CN-116030082-B - Sea-sky-line real-time detection method and system
Abstract
The invention belongs to the technical field of image processing and computer vision, and particularly relates to a sea-sky-line real-time detection method and system. The invention divides the sea-sky-line detection into two parts of coarse calculation and fine calculation. The first part is coarse calculation, which is to downsample the collected visible light or infrared image and calculate a longitudinal gray gradient image, threshold segmentation is carried out on the longitudinal gray gradient image to obtain a binarized image, the boundary of the binarized image is calculated, and then the approximate intercept and slope of the sea-sky line are calculated through hough transformation.

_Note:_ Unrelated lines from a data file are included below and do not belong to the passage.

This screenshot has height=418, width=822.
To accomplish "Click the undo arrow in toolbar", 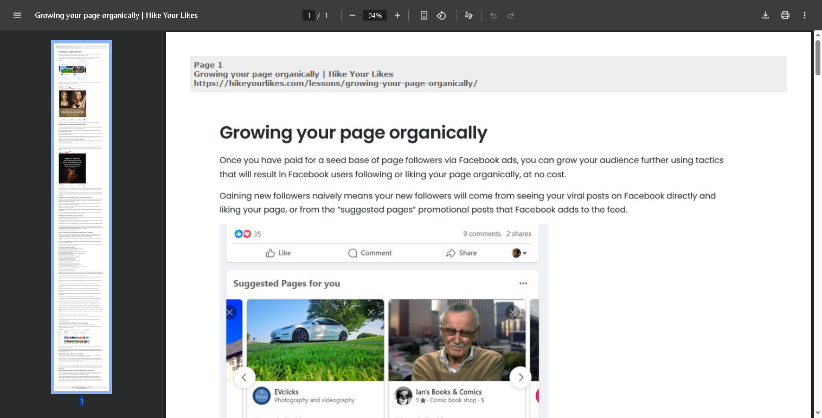I will point(493,15).
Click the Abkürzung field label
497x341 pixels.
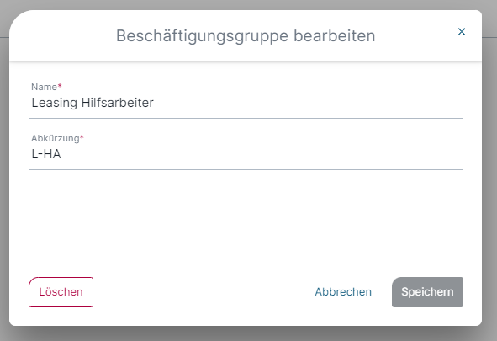tap(56, 138)
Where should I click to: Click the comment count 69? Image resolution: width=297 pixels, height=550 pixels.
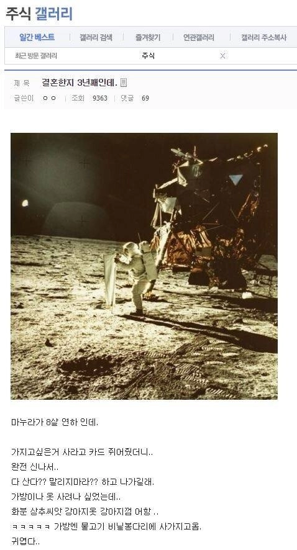tap(145, 98)
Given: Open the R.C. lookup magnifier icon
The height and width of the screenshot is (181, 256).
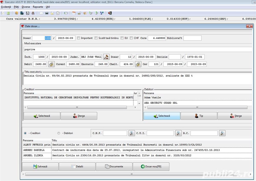Looking at the screenshot, I should point(222,133).
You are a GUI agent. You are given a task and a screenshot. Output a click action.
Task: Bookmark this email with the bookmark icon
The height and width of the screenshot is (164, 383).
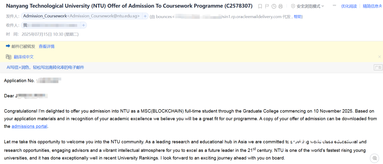(x=260, y=6)
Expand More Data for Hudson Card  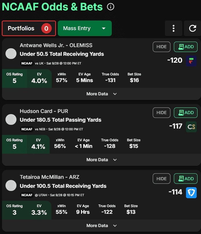click(101, 160)
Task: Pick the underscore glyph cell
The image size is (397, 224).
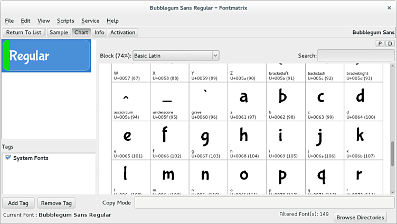Action: pyautogui.click(x=169, y=102)
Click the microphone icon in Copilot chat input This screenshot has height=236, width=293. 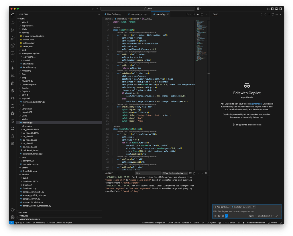[215, 216]

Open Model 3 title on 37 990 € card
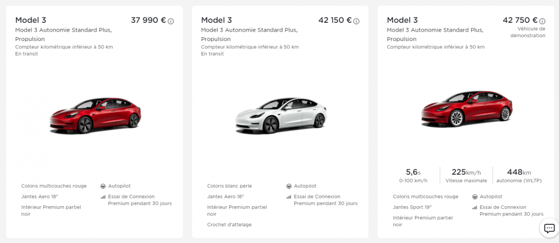(x=31, y=20)
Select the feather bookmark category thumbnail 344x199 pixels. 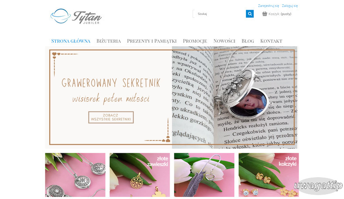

The second part is fine calculation, the method is that according to the sea-sky line intercept and slope calculated in the first part, the position of the maximum value of the image longitudinal gray gradient map is longitudinally searched in the area near the sea-sky line of the longitudinal gray gradient map calculated in the first part, the obtained position point is subjected to hough transformation, and then the accurate position and slope of the sea-sky line are calculated. The scheme has the advantages of small calculated amount, small memory occupation, simple algorithm principle and high realization efficiency.
Inventors
- LI YINGJUAN
- LU XIAOYAN
- WEI HONG
- XU KAILUAN
- LIU PEIZHEN
- ZHAO MIYANG
- WANG JIE
Assignees
- 西安应用光学研究所
Dates
- Publication Date
- 20260508
- Application Date
- 20221110
Claims (5)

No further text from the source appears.